**Work request**:
Copy out all of the data exactly as it appears.

Collected data:
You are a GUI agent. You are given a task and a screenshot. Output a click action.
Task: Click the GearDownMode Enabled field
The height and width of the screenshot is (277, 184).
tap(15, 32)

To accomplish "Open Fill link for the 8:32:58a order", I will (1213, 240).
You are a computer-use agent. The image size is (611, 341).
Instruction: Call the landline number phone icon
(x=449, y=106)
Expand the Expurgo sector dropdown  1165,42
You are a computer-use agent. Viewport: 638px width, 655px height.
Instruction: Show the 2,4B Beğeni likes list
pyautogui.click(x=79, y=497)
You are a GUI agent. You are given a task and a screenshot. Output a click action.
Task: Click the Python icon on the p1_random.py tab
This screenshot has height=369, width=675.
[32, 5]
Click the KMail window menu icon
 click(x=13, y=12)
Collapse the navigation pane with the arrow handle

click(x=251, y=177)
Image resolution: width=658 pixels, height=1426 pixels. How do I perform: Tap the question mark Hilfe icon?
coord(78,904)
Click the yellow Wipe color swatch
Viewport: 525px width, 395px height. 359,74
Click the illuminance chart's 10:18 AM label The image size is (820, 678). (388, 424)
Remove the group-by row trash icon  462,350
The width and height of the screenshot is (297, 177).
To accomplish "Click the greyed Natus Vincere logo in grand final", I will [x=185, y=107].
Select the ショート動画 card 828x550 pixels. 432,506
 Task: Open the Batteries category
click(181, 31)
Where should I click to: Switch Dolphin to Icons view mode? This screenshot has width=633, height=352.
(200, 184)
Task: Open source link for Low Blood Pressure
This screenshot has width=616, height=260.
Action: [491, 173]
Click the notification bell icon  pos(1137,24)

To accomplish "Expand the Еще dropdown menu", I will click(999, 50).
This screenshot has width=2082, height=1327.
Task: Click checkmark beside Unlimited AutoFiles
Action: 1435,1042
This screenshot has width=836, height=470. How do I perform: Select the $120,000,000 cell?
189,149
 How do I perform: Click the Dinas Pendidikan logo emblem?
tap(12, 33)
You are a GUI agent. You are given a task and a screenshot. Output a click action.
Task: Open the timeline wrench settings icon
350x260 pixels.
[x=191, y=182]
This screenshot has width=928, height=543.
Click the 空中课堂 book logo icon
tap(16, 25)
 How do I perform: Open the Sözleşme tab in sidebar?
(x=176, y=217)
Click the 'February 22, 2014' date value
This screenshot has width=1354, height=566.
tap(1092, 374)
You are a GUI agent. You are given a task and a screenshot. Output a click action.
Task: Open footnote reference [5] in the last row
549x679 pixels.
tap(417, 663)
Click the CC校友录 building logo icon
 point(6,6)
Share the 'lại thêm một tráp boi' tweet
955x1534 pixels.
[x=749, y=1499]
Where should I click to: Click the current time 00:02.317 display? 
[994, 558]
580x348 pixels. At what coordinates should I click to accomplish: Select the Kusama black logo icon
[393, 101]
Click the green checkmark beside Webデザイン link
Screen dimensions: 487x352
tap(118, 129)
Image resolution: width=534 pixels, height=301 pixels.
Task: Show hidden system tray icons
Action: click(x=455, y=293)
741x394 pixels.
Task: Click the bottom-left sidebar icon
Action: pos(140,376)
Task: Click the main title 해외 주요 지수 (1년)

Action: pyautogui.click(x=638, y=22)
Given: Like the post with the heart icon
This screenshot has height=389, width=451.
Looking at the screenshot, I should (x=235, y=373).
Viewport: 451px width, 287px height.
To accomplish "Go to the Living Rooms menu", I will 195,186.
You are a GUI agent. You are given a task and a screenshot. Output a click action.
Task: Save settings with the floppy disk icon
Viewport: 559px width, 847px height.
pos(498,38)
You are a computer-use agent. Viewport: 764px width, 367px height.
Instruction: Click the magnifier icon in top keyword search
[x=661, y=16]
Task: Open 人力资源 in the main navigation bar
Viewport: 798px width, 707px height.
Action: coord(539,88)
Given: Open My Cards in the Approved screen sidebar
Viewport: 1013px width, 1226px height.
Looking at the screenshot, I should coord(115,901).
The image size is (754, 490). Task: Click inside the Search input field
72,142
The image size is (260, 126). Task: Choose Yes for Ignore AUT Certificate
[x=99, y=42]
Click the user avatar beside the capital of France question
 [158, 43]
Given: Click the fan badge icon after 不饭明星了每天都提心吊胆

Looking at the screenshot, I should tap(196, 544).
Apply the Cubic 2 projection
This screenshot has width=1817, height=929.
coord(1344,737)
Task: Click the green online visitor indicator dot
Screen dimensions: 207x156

**Exercise result**:
You are a GUI agent. You are given a task and a screenshot. Output a click action.
Task: Click the GearDownMode Enabled field
The height and width of the screenshot is (277, 184).
tap(15, 32)

To accomplish "Open Fill link for the 8:32:58a order", I will (1213, 240).
You are a computer-use agent. The image size is (611, 341).
Instruction: Call the landline number phone icon
(x=449, y=106)
Expand the Expurgo sector dropdown  1165,42
You are a computer-use agent. Viewport: 638px width, 655px height.
Instruction: Show the 2,4B Beğeni likes list
pyautogui.click(x=79, y=497)
You are a GUI agent. You are given a task and a screenshot. Output a click action.
Task: Click the Python icon on the p1_random.py tab
This screenshot has height=369, width=675.
[32, 5]
Click the KMail window menu icon
 click(x=13, y=12)
Collapse the navigation pane with the arrow handle

click(x=251, y=177)
Image resolution: width=658 pixels, height=1426 pixels. How do I perform: Tap the question mark Hilfe icon?
coord(78,904)
Click the yellow Wipe color swatch
Viewport: 525px width, 395px height. 359,74
Click the illuminance chart's 10:18 AM label The image size is (820, 678). (388, 424)
Remove the group-by row trash icon  462,350
The width and height of the screenshot is (297, 177).
To accomplish "Click the greyed Natus Vincere logo in grand final", I will [x=185, y=107].
Select the ショート動画 card 828x550 pixels. 432,506
 Task: Open the Batteries category
click(181, 31)
Where should I click to: Switch Dolphin to Icons view mode? This screenshot has width=633, height=352.
(200, 184)
Task: Open source link for Low Blood Pressure
This screenshot has width=616, height=260.
Action: [491, 173]
Click the notification bell icon  pos(1137,24)

To accomplish "Expand the Еще dropdown menu", I will click(999, 50).
This screenshot has width=2082, height=1327.
Task: Click checkmark beside Unlimited AutoFiles
Action: 1435,1042
This screenshot has width=836, height=470. How do I perform: Select the $120,000,000 cell?
189,149
 How do I perform: Click the Dinas Pendidikan logo emblem?
tap(12, 33)
You are a GUI agent. You are given a task and a screenshot. Output a click action.
Task: Open the timeline wrench settings icon
350x260 pixels.
[x=191, y=182]
This screenshot has width=928, height=543.
Click the 空中课堂 book logo icon
tap(16, 25)
 How do I perform: Open the Sözleşme tab in sidebar?
(x=176, y=217)
Click the 'February 22, 2014' date value
This screenshot has width=1354, height=566.
tap(1092, 374)
You are a GUI agent. You are given a task and a screenshot. Output a click action.
Task: Open footnote reference [5] in the last row
549x679 pixels.
tap(417, 663)
Click the CC校友录 building logo icon
 point(6,6)
Share the 'lại thêm một tráp boi' tweet
955x1534 pixels.
[x=749, y=1499]
Where should I click to: Click the current time 00:02.317 display? 
[994, 558]
580x348 pixels. At what coordinates should I click to accomplish: Select the Kusama black logo icon
[393, 101]
Click the green checkmark beside Webデザイン link
Screen dimensions: 487x352
tap(118, 129)
Image resolution: width=534 pixels, height=301 pixels.
Task: Show hidden system tray icons
Action: click(x=455, y=293)
741x394 pixels.
Task: Click the bottom-left sidebar icon
Action: pos(140,376)
Task: Click the main title 해외 주요 지수 (1년)

Action: pyautogui.click(x=638, y=22)
Given: Like the post with the heart icon
This screenshot has height=389, width=451.
Looking at the screenshot, I should (x=235, y=373).
Viewport: 451px width, 287px height.
To accomplish "Go to the Living Rooms menu", I will 195,186.
You are a GUI agent. You are given a task and a screenshot. Output a click action.
Task: Save settings with the floppy disk icon
Viewport: 559px width, 847px height.
pos(498,38)
You are a computer-use agent. Viewport: 764px width, 367px height.
Instruction: Click the magnifier icon in top keyword search
[x=661, y=16]
Task: Open 人力资源 in the main navigation bar
Viewport: 798px width, 707px height.
Action: coord(539,88)
Given: Open My Cards in the Approved screen sidebar
Viewport: 1013px width, 1226px height.
Looking at the screenshot, I should coord(115,901).
The image size is (754, 490). Task: Click inside the Search input field
72,142
The image size is (260, 126). Task: Choose Yes for Ignore AUT Certificate
[x=99, y=42]
Click the user avatar beside the capital of France question
 [158, 43]
Given: Click the fan badge icon after 不饭明星了每天都提心吊胆

Looking at the screenshot, I should tap(196, 544).
Apply the Cubic 2 projection
This screenshot has width=1817, height=929.
coord(1344,737)
Task: Click the green online visitor indicator dot
Screen dimensions: 207x156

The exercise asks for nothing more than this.